The Haileybury Youth Trust (HYT) is to help young refugees who have fled war by training them to build new homes and schools in their adopted country.
The charity – originally established in 1890 by Haileybury, a school in Hertfordshire – has been awarded a contract by Enabel, the Belgian Development Agency to deliver two new projects in Uganda, funded by the EU Trust Fund.
The first is in Bidi Bidi – one of the world’s largest refugee camps where an estimated 270,000 people live in makeshift homes or tarpaulin tents. Located in northern Uganda, refugees from South Sudan have fled because of a brutal civil war there. Many South Sudanese refugees feel they will not be able to return home and have been allowed by the Ugandan government to stay in the settlement camps and rebuild their lives.
Meanwhile, the second project is in Karamoja – a poor and under-developed region in north-eastern Uganda, home to the Karamajong, an ancient tribe of pastoral nomadic people.
HYT will train 100 young people – 50 in Bidi Bidi and 50 in Karamoja – to construct sustainable buildings, such as homes and schools, using a pioneering brick made from compressed earth. This Interlocking Stabilised Soil Block (ISSB) is a low-cost and carbon-saving alternative to the traditional fired brick.
HYT will build a pilot demonstration house for trainees to replicate. The shelter has a simple yet effective circular design made from ISSB bricks and a thatched bamboo roof.

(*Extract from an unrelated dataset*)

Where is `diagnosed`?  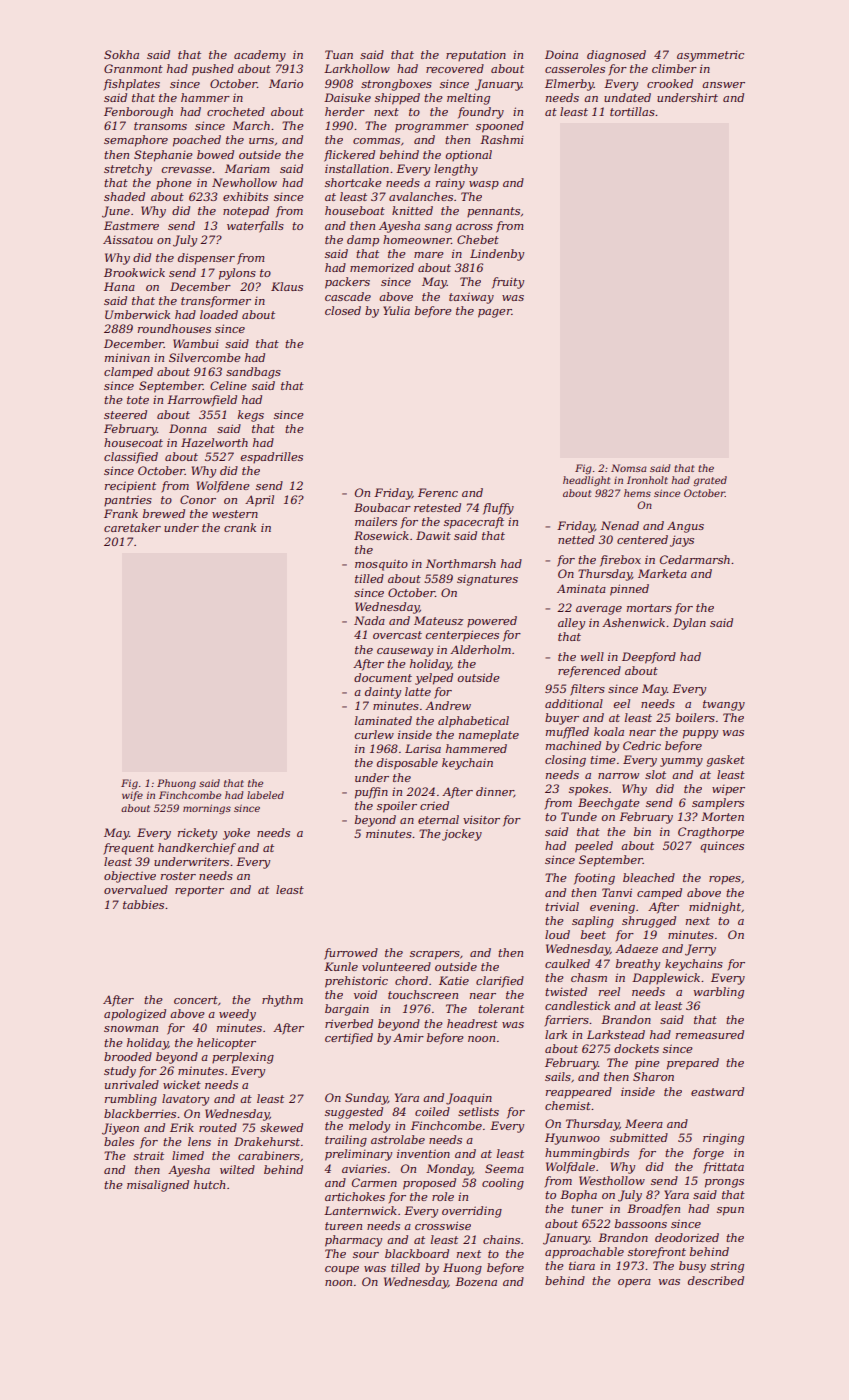
diagnosed is located at coordinates (616, 56).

The idea is that once trained, the trainees will pass on the skills they have learned to larger numbers in a cascade effect. They will be able to build affordable, environmentally-friendly homes, schools, sanitation facilities and water tanks.

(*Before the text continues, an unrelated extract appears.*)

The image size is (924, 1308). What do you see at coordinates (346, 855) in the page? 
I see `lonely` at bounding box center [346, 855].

Russell Matcham, HYT’s Director, said: “The South Sudanese are some of the most vulnerable and poorest people in the world currently living one of the world’s largest settlement camps. It is important that the refugees at Bidi Bidi are given skills by which they can create homes and develop livelihoods. Similarly, the Karamojong people live in a dry and arid region and have very few resources. We hope that by teaching sustainable construction skills to Ugandans and South Sudanese, education, opportunities and the quality of life will improve for future generations.
“Uganda has Africa’s largest refugee population and is also one of the fastest growing populations on earth. It is imperative that infrastructure development is done in a way that preserves the environment, rather than damages it.”

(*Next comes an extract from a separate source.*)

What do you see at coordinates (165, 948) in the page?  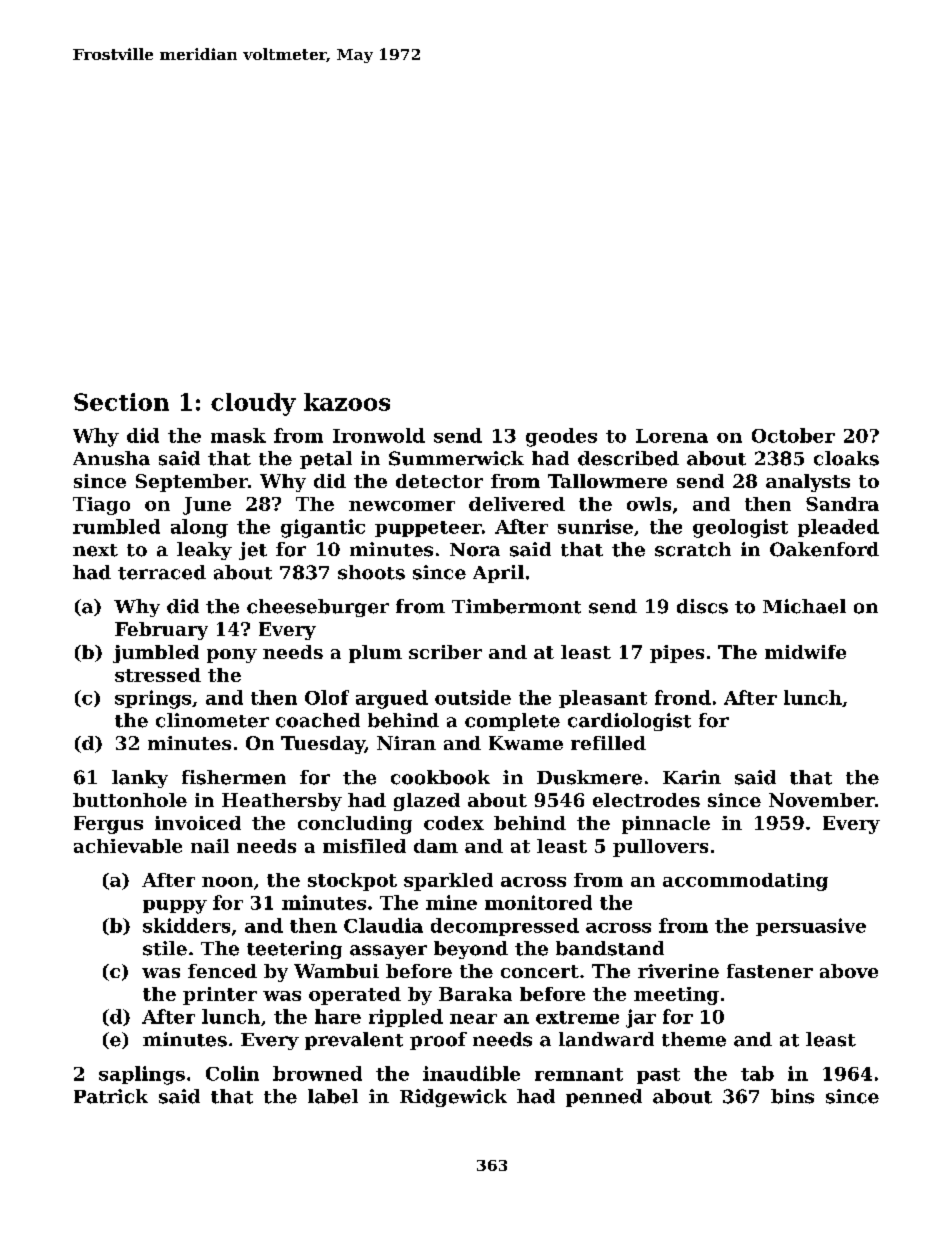 I see `stile` at bounding box center [165, 948].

HYT will begin work on the two new projects, which will last for three months, later this Spring. Last year the charity was awarded a prestigious Ashden International Award for its sustainable buildings, where the guest of honour was former US Vice President, Al Gore.
Haileybury has a strong service ethos, not just in the UK but around the world, and aims to develop in every pupil a sense of giving something back to the communities they serve. The Haileybury Youth Trust is an important part of this.